In this post, lets see how volatile works with two simple C programs. In complex programs with multiple variables and loops volatile keyword will make significant difference in speed and memory usage.

GCC provides many compiler optimization flags. Enabling them will aggressively optimize the code and give better performance in terms of speed and memory footprint. As these optimizations make debugging harder, they are not suitable development. All available GCC compiler optimization flags can be get from following command.

$ $CC --help=optimizers
The following options control optimizations:
  -O<number>                  Set optimization level to <number>.
  -Ofast                      Optimize for speed disregarding exact standards compliance.
  -Og                         Optimize for debugging experience rather than speed or size.
  -Os                         Optimize for space rather than speed.
  -faggressive-loop-optimizations Aggressively optimize loops using language constraints.
.
.
.

For simplicity, I used only -Ofast optimizer for the examples. It informs GCC to do its best to make the program run faster. We'll see how compiler builds, with and without volatile. GCC will give assembly code output with -S options.

Take the following C program.

#include <stdio.h>

int main() {
    int *x = (int *)0xc000;
    int b = *x;
    int c = *x;
    *x = b + c;
    return 0;
}
Don't worry about dereferencing a random virtual address. We are not going to run this program, just build the assembly code and examine manually. I use pointers in these programs. Because using immediate value makes no sense with volatile. We have an integer pointer x points to address 0xc000. We initialize two variables b and c with value in address 0xc000. And then addition of b and c is stored in location 0xc000. So we read the value in location 0xc000 twice in this program.
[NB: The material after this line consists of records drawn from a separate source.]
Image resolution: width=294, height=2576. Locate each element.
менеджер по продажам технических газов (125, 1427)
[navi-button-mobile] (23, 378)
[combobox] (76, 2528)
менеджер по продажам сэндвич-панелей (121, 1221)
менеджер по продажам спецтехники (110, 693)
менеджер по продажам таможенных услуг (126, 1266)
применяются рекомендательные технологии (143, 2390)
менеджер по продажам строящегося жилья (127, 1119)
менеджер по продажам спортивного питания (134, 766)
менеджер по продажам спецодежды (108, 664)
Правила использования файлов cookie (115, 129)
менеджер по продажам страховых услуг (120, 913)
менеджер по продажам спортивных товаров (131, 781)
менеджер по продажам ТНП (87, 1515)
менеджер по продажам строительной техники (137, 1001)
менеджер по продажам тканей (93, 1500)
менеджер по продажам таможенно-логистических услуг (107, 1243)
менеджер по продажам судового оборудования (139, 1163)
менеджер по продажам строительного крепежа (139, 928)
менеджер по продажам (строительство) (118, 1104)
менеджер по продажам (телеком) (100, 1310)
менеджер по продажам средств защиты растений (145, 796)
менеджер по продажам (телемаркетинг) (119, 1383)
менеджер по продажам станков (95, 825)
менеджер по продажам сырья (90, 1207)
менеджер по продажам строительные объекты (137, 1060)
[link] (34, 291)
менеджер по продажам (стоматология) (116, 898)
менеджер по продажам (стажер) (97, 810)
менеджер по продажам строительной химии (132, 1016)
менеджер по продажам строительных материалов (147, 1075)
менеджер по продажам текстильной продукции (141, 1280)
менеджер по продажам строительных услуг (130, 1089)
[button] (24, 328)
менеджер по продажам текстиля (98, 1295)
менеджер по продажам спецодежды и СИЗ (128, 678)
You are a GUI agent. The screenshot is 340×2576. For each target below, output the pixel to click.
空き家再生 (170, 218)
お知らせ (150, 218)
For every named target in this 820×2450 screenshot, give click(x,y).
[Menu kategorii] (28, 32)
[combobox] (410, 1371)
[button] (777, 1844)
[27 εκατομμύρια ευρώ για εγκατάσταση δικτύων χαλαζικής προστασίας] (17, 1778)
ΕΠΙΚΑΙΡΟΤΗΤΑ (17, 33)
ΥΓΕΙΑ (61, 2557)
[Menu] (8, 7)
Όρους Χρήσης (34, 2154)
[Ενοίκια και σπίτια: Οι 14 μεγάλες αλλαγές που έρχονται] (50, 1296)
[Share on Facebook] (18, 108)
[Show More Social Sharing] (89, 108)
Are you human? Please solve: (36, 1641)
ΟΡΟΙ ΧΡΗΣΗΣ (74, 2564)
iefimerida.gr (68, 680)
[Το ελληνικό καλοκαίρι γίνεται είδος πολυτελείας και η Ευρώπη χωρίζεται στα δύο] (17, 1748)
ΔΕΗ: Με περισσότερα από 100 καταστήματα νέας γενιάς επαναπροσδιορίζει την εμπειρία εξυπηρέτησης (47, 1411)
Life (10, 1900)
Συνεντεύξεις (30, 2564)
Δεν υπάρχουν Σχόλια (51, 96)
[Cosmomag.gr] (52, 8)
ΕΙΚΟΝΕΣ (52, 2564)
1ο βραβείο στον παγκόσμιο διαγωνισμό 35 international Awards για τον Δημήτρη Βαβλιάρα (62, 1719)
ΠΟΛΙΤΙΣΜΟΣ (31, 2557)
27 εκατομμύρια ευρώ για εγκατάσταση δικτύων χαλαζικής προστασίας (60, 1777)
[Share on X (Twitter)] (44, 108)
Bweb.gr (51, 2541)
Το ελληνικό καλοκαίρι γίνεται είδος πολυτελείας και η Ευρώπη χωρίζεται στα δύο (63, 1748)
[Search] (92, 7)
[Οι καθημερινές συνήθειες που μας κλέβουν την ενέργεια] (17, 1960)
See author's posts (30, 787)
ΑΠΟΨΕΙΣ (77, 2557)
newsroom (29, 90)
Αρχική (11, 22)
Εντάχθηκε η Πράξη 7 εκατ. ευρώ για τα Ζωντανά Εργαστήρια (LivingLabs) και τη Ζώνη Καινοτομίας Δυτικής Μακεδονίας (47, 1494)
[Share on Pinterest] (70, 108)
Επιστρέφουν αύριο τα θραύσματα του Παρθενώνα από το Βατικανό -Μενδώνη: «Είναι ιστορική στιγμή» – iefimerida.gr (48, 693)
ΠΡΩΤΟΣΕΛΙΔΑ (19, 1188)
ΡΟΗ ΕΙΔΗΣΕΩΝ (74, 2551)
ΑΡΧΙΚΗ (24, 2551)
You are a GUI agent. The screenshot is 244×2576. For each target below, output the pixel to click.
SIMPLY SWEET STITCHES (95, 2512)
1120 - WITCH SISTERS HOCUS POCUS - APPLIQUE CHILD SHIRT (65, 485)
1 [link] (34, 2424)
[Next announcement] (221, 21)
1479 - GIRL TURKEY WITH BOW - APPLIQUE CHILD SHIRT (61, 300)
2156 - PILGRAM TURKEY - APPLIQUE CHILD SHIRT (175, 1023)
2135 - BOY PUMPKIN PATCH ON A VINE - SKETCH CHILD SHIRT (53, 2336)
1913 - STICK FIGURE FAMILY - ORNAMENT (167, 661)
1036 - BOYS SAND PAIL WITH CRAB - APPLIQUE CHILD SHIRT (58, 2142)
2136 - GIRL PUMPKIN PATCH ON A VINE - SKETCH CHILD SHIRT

Let see how it gets compiled by GCC form ARMv8.

$ echo $CC
aarch64-poky-linux-gcc --sysroot=/opt/poky/2.4.2/sysroots/aarch64-poky-linux
kaba@kaba-Vostro-1550:~/Desktop/volatile/single_varuable_two_reads
$ $CC -S -Ofast ./code.c -o code.S
kaba@kaba-Vostro-1550:~/Desktop/volatile/single_varuable_two_reads
$

    .arch armv8-a
    .file   "code.c"
    .text
    .section    .text.startup,"ax",@progbits
    .align  2
    .p2align 3,,7
    .global main
    .type   main, %function
main:
    mov x2, 49152
    mov w0, 0
    ldr w1, [x2]
    lsl w1, w1, 1
    str w1, [x2]
    ret
    .size   main, .-main
    .ident  "GCC: (GNU) 7.3.0"
    .section    .note.GNU-stack,"",@progbits
The compiler intelligently finds that variable b and c have same value from address 0xc000 and addition of them is equivalent to multiplying the value at 0xc000 by two. So it loads the value into register W1 and left shifts it by 1 (equivalent of multiplying with two) and then stores the new value into location 0xc000.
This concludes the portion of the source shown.